A local authority in Wales has been fined after a woman and her foster children were exposed to carbon monoxide in their home following renovations.

Newport City Council contracted a home-improvement company to carry out a loft conversion at a house in Bettws in November 2010. As part of the work, the company had to relocate a boiler into the new loft space and replace the flue from the gas fire.

After the work was completed, the householder, who lived at home with four adolescents, complained the boiler wasn’t working properly and was leaking. She arranged for an independent engineer to examine the work.

The engineer found the pressure-relief valve hadn’t been connected and confirmed the boiler was leaking. He advised the householder not to use the equipment and contacted Gas Safe Register, which sent an officer to investigate.

Gas Safe discovered the boiler was not correctly fitted and the flue from the gas fire had been capped just below the level of the loft, allowing carbon monoxide gas into the loft space. It was classified as ‘immediately dangerous’.

The HSE subsequently launched an investigation and learned that the council had instructed the householder to contract the company without researching into the firm’s competence. The authority has a list of approved contractors but did not supply this list to the householder, or notify its own internal department, which normally deals with such work.
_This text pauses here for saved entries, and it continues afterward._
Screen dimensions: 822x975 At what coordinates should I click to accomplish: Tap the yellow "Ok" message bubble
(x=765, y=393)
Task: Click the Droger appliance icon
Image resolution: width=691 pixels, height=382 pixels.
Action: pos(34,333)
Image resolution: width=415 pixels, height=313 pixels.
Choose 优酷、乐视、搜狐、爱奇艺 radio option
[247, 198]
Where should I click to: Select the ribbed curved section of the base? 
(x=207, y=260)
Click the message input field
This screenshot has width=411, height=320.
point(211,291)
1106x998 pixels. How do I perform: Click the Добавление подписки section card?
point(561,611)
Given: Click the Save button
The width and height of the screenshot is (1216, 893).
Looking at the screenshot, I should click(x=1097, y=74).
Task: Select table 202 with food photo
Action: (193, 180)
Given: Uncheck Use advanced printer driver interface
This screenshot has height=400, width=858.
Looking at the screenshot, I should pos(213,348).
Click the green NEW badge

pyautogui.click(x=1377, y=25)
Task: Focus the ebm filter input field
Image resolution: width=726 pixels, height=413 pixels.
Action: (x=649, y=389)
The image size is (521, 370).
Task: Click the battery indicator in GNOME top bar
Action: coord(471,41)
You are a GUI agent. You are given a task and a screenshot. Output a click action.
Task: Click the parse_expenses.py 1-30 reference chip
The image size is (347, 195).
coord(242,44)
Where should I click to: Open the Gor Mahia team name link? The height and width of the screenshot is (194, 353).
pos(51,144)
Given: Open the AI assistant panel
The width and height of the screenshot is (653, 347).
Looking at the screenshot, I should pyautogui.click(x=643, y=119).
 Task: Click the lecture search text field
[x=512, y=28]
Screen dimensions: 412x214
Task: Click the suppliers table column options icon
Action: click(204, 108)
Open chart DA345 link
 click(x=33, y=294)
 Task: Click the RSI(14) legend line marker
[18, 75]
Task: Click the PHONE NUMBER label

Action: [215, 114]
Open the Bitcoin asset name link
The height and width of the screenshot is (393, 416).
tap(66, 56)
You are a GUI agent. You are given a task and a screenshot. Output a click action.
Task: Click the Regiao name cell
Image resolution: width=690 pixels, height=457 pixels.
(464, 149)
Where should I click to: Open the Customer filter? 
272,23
The council also failed to monitor the work.

HSE inspector Dean Baker said: “Newport City Council failed in their obligation to the family to ensure that the contractors they were paying to do the work were able to do it competently and to monitor the work being carried out on their behalf.
€ᄄ”The shoddy and careless work by the contractors could have cost the lives of a family with young children. Anyone carrying out work on, or near a flue should get the advice of a Gas Safe registered engineer before starting work.”

Newport City Council appeared at Cwmbran Magistrates’ Court on 24 June and pleaded guilty to breaching s3(1) of the HSWA 1974. It was fined £20,000 and was ordered to pay £11,000 in costs.